The long and winding saga of the double murder of a lesbian couple concluded last week with the revelation that the murderer was a man who, unfortunately, worked as a house painter.
The gruesome story starts in 1996 at a campsite with the discovery of two bodies. They were the deceased remains of Julianne Williams, 24, and her partner Laura Winans, 26. The two women were bound and gagged and their throats had been slashed.
They had gone hiking in the Shenandoah National Park near Washington, D.C. After nine days without hearing from them, their families contacted the police and asked them to do a wellness check.
Originally, authorities pinned the murder on a man named Darrell David Rice, a computer programmer from Maryland. Previously, Rice had pleaded guilty to attempting to kidnap a female bicyclist in the same area.
This time, authorities alleged, Rice had targeted his victims because of their sexual orientation.

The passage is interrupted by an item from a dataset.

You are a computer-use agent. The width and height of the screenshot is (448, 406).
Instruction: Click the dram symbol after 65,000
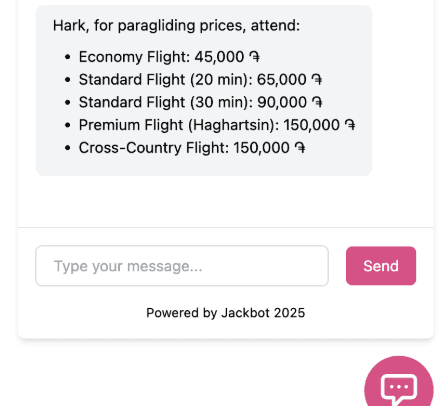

The FBI reviewed the case in 2021, when DNA evidence was much more precise, and discovered that the sample instead implicated a man named Walter Leo Jackson.
Jackson was a convicted rapist who died in an Ohio prison in 2018 at the age of 70. Originally from Cleveland, Jackson frequented the Shenandoah National Park.
Unfortunately, Jackson also worked as a house painter, and that’s one of the only ways media outlets are identifying him. What a disgrace to the trade he is.
U.S. Attorney Christopher Kavanaugh said they no longer consider the murder to be an anti-LGBT hate crime.
“Make no mistake, this crime was brutal, the crime was definitely hateful, nevertheless we do not have any evidence” suggesting that the women were targeted for being gay, Kavanaugh said in a statement released last week.